Die getöteten Kinder Celin und Elias gingen in den nur 800 Meter entfernten Kindergarten „Zwergenwache“. „Es ist so grausam, sie haben hier in der Straße immer mit den anderen Kindern gespielt, hatten viele Freunde“, sagt Borkenhagen. Eine andere Nachbarin berichtet, dass das Ehepaar aus Afghanistan eine große Familie hat. „Im Sommer waren immer viele Verwandte bei ihnen zu Besuch. Sie haben oft Grillfeste gefeiert, die sehr gesittet waren“, sagt die 72-jährige Bewohnerin der Wohnsiedlung. Auch sie beschreibt die Familie als sehr aufgeschlossen, nett und freundlich. „Es ist so grausam“, sagt die Rentnerin und fügt hinzu: „Es ist in unserer Siedlung aber nicht das erste Mal.
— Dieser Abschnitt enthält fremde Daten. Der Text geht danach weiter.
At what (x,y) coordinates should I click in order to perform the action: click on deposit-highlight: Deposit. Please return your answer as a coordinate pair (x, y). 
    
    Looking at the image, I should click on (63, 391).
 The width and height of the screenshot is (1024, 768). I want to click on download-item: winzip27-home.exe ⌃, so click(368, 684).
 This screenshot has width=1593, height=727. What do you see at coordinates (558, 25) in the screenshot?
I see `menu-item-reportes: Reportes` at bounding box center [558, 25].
Vor zehn bis 15 Jahren hat paar Häuser weiter auch ein Vater sein eigenes Kind ermordet.“

Doch warum töten Väter ihre eigenen Kinder? Der Leiter des Kriminologischen Forschungsinstituts Niedersachsen, Christian Pfeiffer, versucht darauf eine Antwort zu geben. „Es gibt zwei Gründe. Zum einen kann eine Verzweiflungstat vorliegen. Häufig ist eine Trennung der Grund. Der Mann möchte seine Frau auf Lebenszeit bestrafen. Zum anderen kann eine psychische Erkrankung der Grund für die Tötung der eigenen Kinder sein“, sagt der niedersächsische Kriminologe.

In dem Glinder Mordfall gilt die psychische Erkrankung als Grund. „In solchen Fällen kommt es dann leider auch zu Doppeltötungen“, so Pfeiffer, der jedoch betont, dass seit 1993 die Zahl der Tötung von Kindern durch die eigenen Eltern deutlich zurückgegangen ist. Pfeiffer spricht von einer Halbierung der Fälle. „Das liegt daran, dass bei vielen Menschen die Kindheit besser und liebevoller verläuft.“

Eine weitere Erkenntnis der Experten ist, dass für zwei Drittel solcher Taten die Mütter verantwortlich sind. „Am häufigsten töten die Frauen ihre Kinder nach der Geburt aus Verzweiflung“, sagt Christian Pfeiffer. Wenn die Kinder jedoch etwas älter seien, dann seien häufig Väter die Mörder.